Schematic representation of the genetic organization of the EF1843 (A) and EF1934 (B) chromosomal regions of E. faecalis JH2-2 and respective electropherograms obtained from 5′ RACE PCR experiments. Large arrows represent the ORFs, and their orientation shows the transcriptional direction. The putative promoter (P) and Rho-independent terminators (T) are shown.
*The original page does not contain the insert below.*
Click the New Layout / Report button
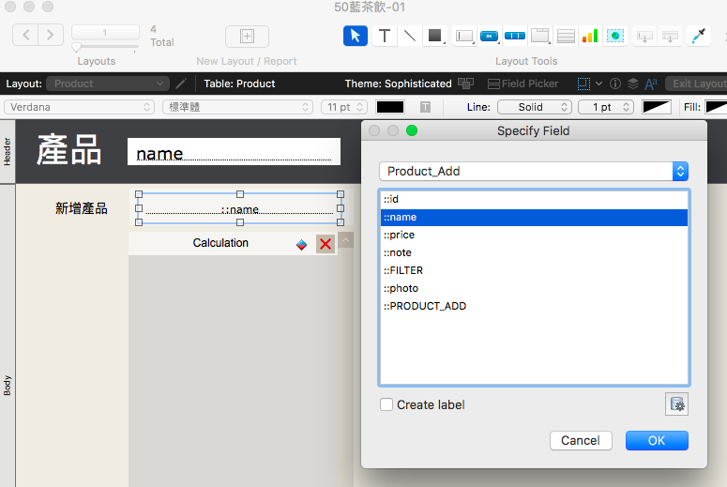coord(247,37)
Sequences in the electropherograms were obtained with specific primer SP3 (Table 2) and dG-tailed cDNA. The last base (A) upstream of the dG tail corresponds to the first nucleotide transcribed (TSS), which is in boldface and designated +1. The −10 and −35 motifs of the promoter sequences, the ribosome binding site (RBS), and the start codons are shown.

FIG. 10.

Lysozyme sensitivity of sigV mutant strain S26 (A) compared to that of the wild-type JH2-2 strain (B). A dilution of 10⁶ cells of each strain ml⁻¹ taken at 1 h after the onset of stationary phase was plated on LB agar to give confluent colonies. Immediately after plating, 10 μl of egg white lysozyme at 40 (spot 1), 60 (spot 2), 80 (spot 3), or 100 (spot 4) mg ml⁻¹ was spotted onto the plates. Zones of clearing (dark circles) were photographed after 24 h of incubation at 37°C.